- _DIRECTION_: Print the lines in the items below word for word, starting at the line that contains "Task: Click the ISP column header" and ending at the line that contains "I will point(1124,19).".

- _MATERIAL PROVIDED_:
====
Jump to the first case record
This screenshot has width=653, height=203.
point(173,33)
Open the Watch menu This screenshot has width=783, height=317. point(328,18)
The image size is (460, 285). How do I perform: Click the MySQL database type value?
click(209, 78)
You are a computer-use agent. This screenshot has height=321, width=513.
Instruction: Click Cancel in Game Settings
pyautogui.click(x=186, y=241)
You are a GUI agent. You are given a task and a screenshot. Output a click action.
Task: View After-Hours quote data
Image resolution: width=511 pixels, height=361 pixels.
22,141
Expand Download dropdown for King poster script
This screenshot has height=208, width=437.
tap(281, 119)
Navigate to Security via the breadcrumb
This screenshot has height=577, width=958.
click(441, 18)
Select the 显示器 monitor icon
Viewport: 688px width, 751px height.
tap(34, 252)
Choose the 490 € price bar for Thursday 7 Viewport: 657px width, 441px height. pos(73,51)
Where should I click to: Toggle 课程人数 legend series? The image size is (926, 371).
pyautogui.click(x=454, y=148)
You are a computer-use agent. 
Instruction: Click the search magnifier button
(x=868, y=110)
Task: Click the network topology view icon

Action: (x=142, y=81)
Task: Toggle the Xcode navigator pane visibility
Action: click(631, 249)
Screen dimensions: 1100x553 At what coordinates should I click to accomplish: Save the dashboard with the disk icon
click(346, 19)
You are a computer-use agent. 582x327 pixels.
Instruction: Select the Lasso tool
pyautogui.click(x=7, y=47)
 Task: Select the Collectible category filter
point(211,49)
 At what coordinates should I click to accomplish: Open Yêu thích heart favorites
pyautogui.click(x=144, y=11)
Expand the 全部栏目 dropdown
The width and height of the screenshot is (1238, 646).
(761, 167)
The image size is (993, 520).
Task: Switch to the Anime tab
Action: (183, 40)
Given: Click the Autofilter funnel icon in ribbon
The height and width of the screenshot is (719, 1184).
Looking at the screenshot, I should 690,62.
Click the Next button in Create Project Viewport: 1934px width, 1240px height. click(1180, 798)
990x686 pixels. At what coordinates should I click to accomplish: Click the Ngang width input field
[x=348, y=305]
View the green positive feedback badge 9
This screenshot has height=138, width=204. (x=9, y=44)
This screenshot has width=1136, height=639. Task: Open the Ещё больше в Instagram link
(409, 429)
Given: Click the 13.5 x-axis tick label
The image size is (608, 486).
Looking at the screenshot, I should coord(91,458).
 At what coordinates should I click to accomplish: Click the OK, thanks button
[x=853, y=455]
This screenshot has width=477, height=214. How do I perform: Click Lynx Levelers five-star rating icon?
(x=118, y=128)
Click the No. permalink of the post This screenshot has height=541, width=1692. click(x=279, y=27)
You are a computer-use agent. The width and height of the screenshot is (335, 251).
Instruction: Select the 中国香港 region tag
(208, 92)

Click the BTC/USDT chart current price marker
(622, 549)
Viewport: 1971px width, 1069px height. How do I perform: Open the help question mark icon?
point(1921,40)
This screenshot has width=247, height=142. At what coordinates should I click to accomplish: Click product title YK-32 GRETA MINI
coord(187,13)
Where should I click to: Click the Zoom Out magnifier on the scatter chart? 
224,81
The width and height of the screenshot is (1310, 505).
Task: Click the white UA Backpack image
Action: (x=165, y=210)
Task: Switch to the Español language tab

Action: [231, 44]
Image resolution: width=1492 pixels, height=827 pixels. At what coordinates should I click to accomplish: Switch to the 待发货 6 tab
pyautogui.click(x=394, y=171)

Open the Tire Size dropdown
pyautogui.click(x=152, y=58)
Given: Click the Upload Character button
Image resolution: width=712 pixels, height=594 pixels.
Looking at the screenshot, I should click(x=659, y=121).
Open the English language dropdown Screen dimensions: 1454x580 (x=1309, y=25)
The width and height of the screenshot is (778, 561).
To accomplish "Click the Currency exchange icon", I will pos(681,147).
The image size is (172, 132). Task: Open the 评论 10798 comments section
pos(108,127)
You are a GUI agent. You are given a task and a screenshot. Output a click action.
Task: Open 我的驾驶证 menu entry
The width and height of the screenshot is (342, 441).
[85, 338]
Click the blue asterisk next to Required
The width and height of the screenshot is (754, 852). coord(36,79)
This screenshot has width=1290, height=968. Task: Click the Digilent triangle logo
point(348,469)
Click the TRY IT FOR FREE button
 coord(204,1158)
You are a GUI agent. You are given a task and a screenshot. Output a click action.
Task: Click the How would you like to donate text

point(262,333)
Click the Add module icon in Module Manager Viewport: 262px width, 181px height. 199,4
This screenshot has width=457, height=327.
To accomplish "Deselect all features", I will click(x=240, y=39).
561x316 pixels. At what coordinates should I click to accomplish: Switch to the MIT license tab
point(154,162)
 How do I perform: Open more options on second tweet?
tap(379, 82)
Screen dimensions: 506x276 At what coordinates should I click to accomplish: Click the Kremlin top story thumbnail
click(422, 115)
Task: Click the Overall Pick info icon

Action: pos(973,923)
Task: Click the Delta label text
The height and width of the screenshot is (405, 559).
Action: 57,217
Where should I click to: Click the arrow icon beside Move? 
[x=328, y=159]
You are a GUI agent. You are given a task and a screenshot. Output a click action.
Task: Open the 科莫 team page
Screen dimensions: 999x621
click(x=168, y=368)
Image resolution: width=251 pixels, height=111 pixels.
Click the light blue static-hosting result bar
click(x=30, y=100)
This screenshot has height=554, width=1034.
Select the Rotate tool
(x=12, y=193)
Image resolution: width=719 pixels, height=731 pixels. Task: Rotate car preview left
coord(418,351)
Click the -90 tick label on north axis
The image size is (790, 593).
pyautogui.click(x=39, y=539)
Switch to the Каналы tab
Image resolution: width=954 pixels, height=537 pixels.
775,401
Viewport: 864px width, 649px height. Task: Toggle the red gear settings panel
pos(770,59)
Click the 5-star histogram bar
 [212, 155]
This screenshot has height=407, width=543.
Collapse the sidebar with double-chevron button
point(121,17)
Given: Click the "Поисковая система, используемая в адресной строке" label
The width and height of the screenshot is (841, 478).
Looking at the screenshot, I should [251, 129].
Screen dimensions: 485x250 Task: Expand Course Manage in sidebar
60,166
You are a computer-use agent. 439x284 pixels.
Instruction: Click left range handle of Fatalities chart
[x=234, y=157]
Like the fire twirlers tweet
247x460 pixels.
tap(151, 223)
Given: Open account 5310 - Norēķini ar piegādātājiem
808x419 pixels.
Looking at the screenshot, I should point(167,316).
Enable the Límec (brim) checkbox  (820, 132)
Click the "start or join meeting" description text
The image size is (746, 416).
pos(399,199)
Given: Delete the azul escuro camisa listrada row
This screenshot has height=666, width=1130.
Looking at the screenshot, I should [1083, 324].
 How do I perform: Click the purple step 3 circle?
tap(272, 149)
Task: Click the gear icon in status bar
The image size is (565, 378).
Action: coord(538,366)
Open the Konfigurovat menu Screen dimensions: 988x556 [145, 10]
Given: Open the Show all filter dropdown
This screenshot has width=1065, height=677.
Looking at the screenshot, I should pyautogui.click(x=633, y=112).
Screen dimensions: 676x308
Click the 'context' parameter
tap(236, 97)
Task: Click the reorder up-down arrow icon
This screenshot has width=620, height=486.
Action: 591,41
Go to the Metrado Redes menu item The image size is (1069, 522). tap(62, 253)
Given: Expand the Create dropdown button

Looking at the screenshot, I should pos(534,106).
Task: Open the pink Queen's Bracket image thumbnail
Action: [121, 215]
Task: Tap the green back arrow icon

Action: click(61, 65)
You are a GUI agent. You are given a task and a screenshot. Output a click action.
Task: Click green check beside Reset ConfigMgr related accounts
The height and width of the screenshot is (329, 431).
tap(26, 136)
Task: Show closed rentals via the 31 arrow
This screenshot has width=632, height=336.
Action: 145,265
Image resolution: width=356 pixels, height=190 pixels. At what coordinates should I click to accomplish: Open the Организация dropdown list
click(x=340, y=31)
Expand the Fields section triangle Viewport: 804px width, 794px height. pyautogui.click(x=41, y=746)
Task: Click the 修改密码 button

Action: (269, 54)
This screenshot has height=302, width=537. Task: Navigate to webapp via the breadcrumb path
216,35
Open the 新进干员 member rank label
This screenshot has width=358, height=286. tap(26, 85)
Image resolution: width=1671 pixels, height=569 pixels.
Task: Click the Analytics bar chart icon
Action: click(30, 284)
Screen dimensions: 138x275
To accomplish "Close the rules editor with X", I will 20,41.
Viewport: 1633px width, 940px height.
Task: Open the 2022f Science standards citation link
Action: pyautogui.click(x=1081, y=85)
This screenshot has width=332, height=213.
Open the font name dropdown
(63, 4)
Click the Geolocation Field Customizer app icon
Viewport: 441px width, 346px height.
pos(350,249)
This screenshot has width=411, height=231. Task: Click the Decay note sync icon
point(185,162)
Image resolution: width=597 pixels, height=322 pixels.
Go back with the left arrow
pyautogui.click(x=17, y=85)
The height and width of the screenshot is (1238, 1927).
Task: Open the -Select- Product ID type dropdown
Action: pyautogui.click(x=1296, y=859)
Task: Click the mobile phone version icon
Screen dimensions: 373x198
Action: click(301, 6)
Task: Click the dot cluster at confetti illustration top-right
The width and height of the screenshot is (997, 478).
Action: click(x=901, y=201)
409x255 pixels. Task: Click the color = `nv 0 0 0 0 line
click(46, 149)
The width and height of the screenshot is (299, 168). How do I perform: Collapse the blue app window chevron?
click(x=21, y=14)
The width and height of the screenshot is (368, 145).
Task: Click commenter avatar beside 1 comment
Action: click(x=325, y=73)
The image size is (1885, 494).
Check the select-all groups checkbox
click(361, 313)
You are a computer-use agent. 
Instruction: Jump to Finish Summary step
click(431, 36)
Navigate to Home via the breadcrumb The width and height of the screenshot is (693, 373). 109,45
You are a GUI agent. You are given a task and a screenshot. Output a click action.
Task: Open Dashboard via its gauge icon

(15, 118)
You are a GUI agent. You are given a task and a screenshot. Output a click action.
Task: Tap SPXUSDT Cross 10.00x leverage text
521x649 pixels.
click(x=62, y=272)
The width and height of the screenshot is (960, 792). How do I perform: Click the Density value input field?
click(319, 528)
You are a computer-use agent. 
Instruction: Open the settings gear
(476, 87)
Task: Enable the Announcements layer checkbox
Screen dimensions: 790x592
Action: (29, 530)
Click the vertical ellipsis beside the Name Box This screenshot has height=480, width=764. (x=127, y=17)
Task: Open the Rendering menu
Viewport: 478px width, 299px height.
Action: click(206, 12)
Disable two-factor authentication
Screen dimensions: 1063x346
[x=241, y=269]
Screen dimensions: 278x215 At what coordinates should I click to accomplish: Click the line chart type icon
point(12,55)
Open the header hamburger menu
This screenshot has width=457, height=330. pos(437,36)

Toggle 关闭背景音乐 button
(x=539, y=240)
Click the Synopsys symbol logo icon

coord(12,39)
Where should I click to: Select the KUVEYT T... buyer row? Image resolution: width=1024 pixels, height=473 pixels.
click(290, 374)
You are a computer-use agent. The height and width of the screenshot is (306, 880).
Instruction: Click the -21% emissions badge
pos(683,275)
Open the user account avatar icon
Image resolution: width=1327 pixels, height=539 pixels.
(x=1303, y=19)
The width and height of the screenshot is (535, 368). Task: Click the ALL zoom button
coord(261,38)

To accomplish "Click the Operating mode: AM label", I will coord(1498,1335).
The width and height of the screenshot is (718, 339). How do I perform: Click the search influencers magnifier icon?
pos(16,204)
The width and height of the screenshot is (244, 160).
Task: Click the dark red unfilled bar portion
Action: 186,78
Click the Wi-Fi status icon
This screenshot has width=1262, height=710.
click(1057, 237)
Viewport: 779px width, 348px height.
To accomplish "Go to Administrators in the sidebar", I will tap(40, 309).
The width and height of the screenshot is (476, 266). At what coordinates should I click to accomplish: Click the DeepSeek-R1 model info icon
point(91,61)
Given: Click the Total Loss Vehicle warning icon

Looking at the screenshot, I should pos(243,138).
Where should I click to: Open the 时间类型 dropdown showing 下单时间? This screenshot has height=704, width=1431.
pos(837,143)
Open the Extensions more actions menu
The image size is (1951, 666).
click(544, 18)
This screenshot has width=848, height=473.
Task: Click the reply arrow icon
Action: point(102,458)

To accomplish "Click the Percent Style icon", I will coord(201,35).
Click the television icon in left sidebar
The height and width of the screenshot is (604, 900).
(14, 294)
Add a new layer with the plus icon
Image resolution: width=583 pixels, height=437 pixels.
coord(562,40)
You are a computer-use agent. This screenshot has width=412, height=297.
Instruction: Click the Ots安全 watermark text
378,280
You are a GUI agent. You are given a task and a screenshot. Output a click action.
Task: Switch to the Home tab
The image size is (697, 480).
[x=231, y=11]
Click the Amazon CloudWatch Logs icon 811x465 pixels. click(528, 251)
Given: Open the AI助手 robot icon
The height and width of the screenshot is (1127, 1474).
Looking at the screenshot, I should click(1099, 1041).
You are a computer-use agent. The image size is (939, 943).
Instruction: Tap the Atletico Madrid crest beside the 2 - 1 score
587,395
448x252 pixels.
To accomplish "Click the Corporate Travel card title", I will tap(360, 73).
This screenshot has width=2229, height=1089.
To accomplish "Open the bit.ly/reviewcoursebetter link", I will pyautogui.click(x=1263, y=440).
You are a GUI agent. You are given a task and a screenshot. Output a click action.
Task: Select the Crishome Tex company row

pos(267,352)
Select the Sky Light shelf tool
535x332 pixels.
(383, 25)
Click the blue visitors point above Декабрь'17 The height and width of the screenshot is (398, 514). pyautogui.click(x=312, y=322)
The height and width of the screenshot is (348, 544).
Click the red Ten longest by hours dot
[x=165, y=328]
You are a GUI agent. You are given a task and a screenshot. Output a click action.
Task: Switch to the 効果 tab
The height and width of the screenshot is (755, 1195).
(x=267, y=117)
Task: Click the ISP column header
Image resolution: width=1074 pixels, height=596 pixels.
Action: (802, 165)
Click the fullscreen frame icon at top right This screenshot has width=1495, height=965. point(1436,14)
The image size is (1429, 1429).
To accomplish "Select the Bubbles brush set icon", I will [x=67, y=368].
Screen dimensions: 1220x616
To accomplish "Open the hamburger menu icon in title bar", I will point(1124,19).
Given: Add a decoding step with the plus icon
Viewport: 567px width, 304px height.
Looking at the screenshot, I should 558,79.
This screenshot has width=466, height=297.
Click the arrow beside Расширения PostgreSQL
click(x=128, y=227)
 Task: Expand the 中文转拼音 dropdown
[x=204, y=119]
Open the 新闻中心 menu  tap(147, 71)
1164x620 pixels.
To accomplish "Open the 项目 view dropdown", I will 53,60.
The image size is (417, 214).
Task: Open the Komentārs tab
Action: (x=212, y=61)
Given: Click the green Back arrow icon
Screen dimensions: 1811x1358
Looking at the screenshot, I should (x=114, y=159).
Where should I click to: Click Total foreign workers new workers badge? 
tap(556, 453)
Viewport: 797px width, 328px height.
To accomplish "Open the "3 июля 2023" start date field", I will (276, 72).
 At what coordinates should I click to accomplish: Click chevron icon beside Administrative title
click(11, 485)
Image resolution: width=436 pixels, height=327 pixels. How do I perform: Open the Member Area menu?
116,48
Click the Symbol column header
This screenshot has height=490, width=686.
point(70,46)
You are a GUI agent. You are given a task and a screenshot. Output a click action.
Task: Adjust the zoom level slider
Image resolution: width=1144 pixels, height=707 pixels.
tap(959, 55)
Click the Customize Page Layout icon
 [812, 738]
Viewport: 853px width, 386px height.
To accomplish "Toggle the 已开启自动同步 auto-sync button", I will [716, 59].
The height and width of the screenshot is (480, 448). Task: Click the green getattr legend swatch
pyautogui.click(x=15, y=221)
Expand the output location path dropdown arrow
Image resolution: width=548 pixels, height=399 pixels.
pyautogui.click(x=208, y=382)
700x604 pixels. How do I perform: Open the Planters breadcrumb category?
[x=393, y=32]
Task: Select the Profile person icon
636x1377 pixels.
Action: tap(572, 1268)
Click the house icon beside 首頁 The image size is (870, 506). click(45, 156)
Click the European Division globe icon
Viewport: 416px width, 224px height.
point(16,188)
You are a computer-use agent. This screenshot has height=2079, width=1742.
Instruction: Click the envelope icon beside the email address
====
- _EXERCISE SOLUTION_:
Task: Click the ISP column header
Image resolution: width=1074 pixels, height=596 pixels.
Action: (802, 165)
Click the fullscreen frame icon at top right This screenshot has width=1495, height=965. point(1436,14)
The image size is (1429, 1429).
To accomplish "Select the Bubbles brush set icon", I will [x=67, y=368].
Screen dimensions: 1220x616
To accomplish "Open the hamburger menu icon in title bar", I will point(1124,19).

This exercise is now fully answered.